I'm really liking the atmosphere you all are creating and I just wanted to say as much. Thanks for making WB a fun place to be. 


:i_am_so_happy:


----------



## DKMD (Mar 15, 2012)

I love this site! I don't know many of the folks on here, but through purchases and trades, I'm starting to get to know more folks. When you share a common interest(read obsession), it's pretty easy to relate. Thanks for starting and maintaining the site!


----------



## txpaulie (Mar 15, 2012)

I don't spend alot of time in the intro section...

I figure they'll meet me when they post some wood!

I have noticed that many "new" folks here are familiar with each other, most likely from other "wood" sites...

Most of the "other" sites have a classified section, as a add-on, while here we ARE a classified section, with conversation thrown in!

I suspect that the influx is due to your efforts, Kev, and the attitude of the members here...

They are here and that's a good thing!

I have enjoyed hearing from new folks, and this is becoming a "go-to" site for woodies lookin' fer wood.

p


----------



## Kevin (Mar 15, 2012)

I sure don't want this to be about me because it isn't. I really just wanted to acknowledge the members. I've been thanked plenty and appreciate it. 

My point is the new members and "old" members (hehe we still just a baby) are all gellin like a melon. What was that shoe commercial? 

"Are you gellin? Oh yea I'm gellin like a felon". 

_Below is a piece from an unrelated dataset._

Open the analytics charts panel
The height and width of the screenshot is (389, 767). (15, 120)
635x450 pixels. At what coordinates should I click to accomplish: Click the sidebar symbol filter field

Anyone remember that one? It isn't that old I think.

:i_dunno:


----------



## kweinert (Mar 15, 2012)

Kevin said:


> I sure don't want this to be about me because it isn't. I really just wanted to acknowledge the members. I've been thanked plenty and appreciate it.
> 
> My point is the new members and "old" members (hehe we still just a baby) are all gellin like a melon. What was that shoe commercial?
> 
> ...



Dr Scholls. Still run some of them, at least I've seen some in the last few months.


----------



## Dane Fuller (Mar 15, 2012)

I love this site as well. The good doctor Keller sent me in this direction after I kept pestering him about places to find wood. Now, I find myself spending more and more time over here. It seems, you've got a group of good folks around here. Because, with all the swappin' and sellin' going on, I haven't heard or seen anything that would indicate a disgruntled participant.


----------



## BassBlaster (Mar 15, 2012)

Lovin it!! Its getting a little bigger everyday. I'm actually surprised that I havnt been reprimanded by a mod over at WWT. Everyone thats asks questions like, where do you guys get your wood, wheres a good place to get such and such blanks, who has the best prices on wood, etc, I reply with http://woodbarter.com/ As a matter of fact, I think that may be how cougar found his way over here!!!


----------



## steve bellinger (Mar 15, 2012)

Well i like Dane followed Doc over here, and i find my self coming here more than any where else. I've also been PMing a few folks about this site. I wount post on any other forum,but will tell the folks that i know real well about it. Thanks for letting us folks have a place we can go, not only to find wood,but to have a good time.


----------



## LoneStar (Mar 15, 2012)

Kevin, I know what you mean. I havent been here long, but I wanted to welcome folks in from the start. Its a great place to be !
I've never been on any other woodworking sites. Theres people right here to answer about any question I can come up with, plus all the great folks and amazing stuff for sale and trade. What else you need ?


----------



## Kenbo (Mar 15, 2012)

There is definitely a great atmosphere here at Woodbarter and it is immediately obviously to even the newest members. Great admin and moderation with easy going attitudes really make this a great place to be. I'm definitely proud to be a part of it.


----------



## CodyS (Mar 15, 2012)

I'm going to steal everybody elses words with one 'DITTO'!

oh yeah Kevin, there is no chance we are going to stop thanking you 

so THANK YOU


----------